How to keep the time on multiple servers in sync

Solution 1:

Connecting your ntpd to NTP servers outside your LAN to time sync can lead to the inconsistencies you are seeing, because every connection will have to go thru several routers, each one with unpredictable latencies depending on traffic. If each server connects by itself, the time between all the servers will drift a little.

To avoid the inconsistency, the best approach is to create a local NTP server, syncing time with an external NTP Server Pool, and using this local NTP server as "master clock" to your local servers:

  1. Local NTP Server

    You configure this server to sync with a NTP server on a pool geographically close to you. On this site you can get a list of servers and get one close to you. It will keep the time in sync with them.

  2. NTP Daemon on your servers

    Configure the ntpd on every server to connect to your local NTP server. As you mantain a local NTP server on a very last, low latency LAN, the skew will be minimal.

Using this implementation the time on your servers will be in sync with each other.

Solution 2:

As pointed out by others, a local NTP server which syncs from a public one, and provides a low latency service for your other servers will probably be the best you can do.

You can get a very accurate external sync from GPS if you can see the sky, but that's often not practical.

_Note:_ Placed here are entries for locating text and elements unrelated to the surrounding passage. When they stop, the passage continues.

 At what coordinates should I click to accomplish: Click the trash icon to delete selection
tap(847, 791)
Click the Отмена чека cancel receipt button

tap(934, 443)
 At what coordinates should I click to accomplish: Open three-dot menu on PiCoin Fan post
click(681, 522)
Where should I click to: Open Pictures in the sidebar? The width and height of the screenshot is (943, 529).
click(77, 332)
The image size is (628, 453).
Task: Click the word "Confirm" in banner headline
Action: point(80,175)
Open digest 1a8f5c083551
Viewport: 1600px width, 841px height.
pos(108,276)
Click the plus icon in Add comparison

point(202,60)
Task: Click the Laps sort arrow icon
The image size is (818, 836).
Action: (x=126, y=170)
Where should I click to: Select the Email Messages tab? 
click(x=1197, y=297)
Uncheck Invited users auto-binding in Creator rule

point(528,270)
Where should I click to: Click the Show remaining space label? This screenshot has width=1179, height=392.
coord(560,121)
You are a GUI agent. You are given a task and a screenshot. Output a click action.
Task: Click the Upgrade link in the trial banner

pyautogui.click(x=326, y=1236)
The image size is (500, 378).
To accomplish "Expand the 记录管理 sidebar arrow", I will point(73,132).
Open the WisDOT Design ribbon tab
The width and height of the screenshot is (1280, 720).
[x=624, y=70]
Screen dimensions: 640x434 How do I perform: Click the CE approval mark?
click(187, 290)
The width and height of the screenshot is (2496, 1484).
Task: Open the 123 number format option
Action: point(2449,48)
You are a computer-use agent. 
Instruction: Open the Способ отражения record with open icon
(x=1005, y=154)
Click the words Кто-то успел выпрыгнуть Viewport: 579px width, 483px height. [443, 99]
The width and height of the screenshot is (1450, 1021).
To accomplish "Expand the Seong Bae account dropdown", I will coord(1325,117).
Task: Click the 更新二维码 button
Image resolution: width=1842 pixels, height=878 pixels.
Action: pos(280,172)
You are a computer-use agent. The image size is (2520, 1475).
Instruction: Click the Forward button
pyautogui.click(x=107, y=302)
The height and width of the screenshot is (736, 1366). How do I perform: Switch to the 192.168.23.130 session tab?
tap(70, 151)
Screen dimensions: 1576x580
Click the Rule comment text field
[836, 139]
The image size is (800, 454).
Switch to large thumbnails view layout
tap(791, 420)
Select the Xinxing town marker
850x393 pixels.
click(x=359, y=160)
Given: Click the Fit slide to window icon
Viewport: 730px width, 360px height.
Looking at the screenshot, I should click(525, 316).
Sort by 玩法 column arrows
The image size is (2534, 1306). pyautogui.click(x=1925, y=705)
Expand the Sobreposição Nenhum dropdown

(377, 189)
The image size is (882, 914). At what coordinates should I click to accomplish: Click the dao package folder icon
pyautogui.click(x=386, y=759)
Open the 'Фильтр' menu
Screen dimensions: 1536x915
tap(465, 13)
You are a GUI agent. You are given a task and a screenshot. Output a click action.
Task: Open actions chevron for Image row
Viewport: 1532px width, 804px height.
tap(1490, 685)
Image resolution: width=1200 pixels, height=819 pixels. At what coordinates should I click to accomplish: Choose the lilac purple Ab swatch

I suspect if you are having problems, you have one of two issues: Either you are polling NTP (e.g. ntpdate from cron) instead of running a local daemon, or your problem is actually to do with testing and the latency in your network, and your servers might be better synchronized than you think.

Solution 3:

  1. Have you considered moving from NTP to PTP? http://en.wikipedia.org/wiki/Precision_Time_Protocol
  2. If you cannot move away from NTP perhaps multicasting will help. http://doc.ntp.org/4.1.1/confopt.htm

Either way one of the obvious things to get right is good quality time source. Either get your own GPS receiver and/or atomic clock to your data center, or connect to multiple external stratum 0 clocks. Later strategy is a little uncertain. You never know what sort of clock in internet is providing it as stratum 0, they can be anything from really good clocks to grandpa's tick tocks.